(Records supplied)

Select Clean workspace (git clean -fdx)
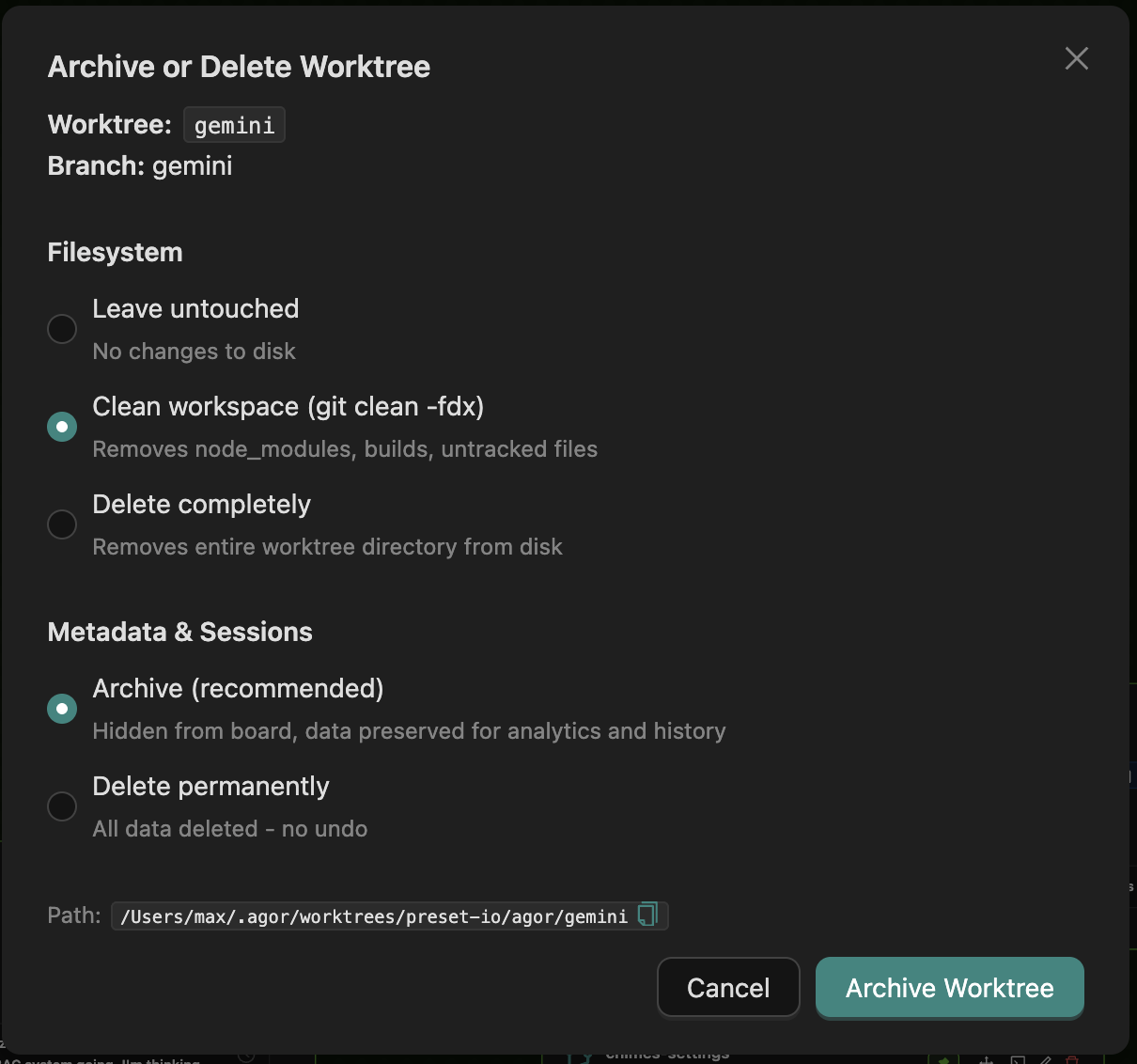Viewport: 1137px width, 1064px height. point(61,426)
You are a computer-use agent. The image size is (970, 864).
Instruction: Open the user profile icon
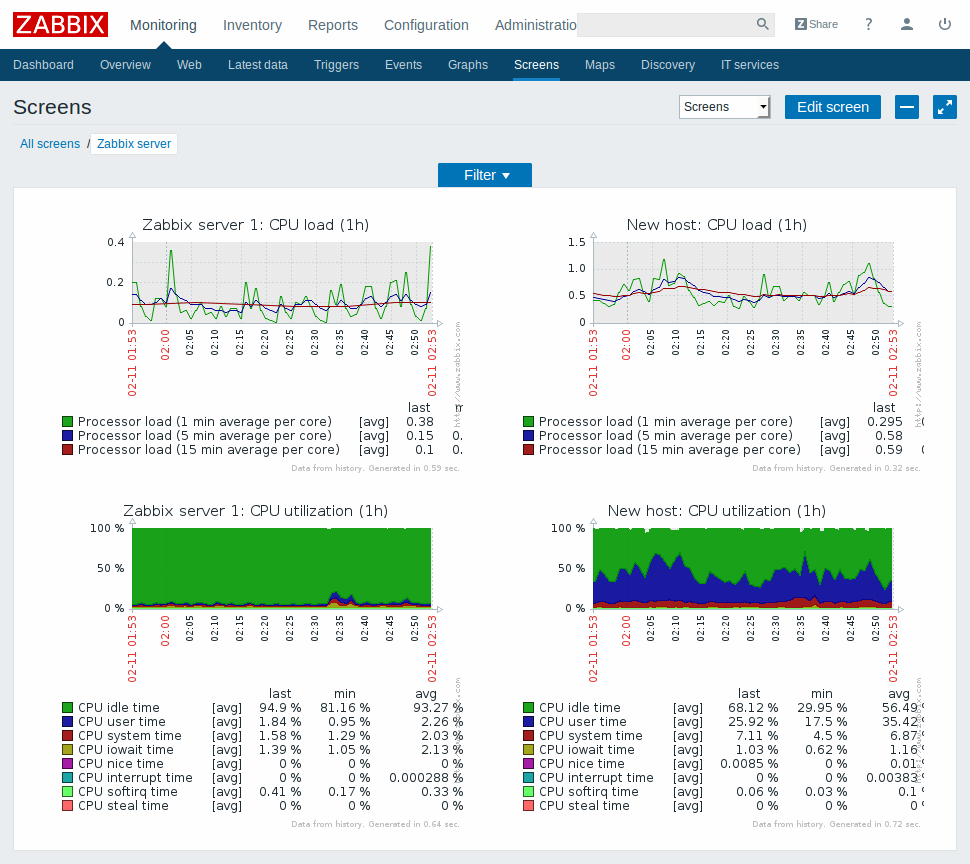click(x=907, y=24)
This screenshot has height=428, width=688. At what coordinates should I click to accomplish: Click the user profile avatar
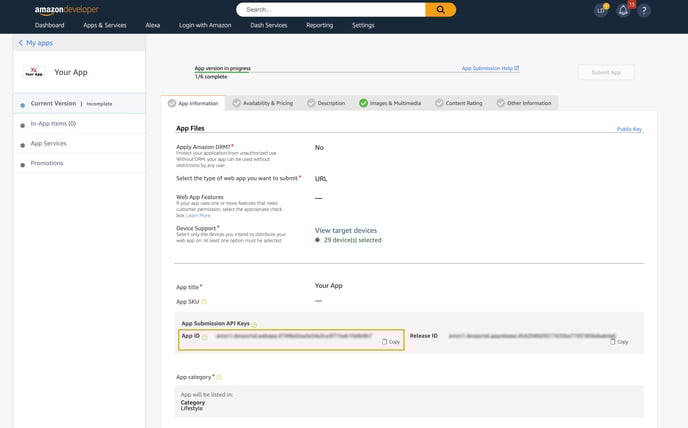click(600, 10)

(End Records supplied)

**Task to carry out**
Your copy should consist only of the lines from the one containing "Instruction: Open the user profile icon" through the last line of the entries above, reproduced exactly, without pictures.

**Exercise response**
Instruction: Open the user profile icon
click(x=907, y=24)
This screenshot has height=428, width=688. At what coordinates should I click to accomplish: Click the user profile avatar
click(600, 10)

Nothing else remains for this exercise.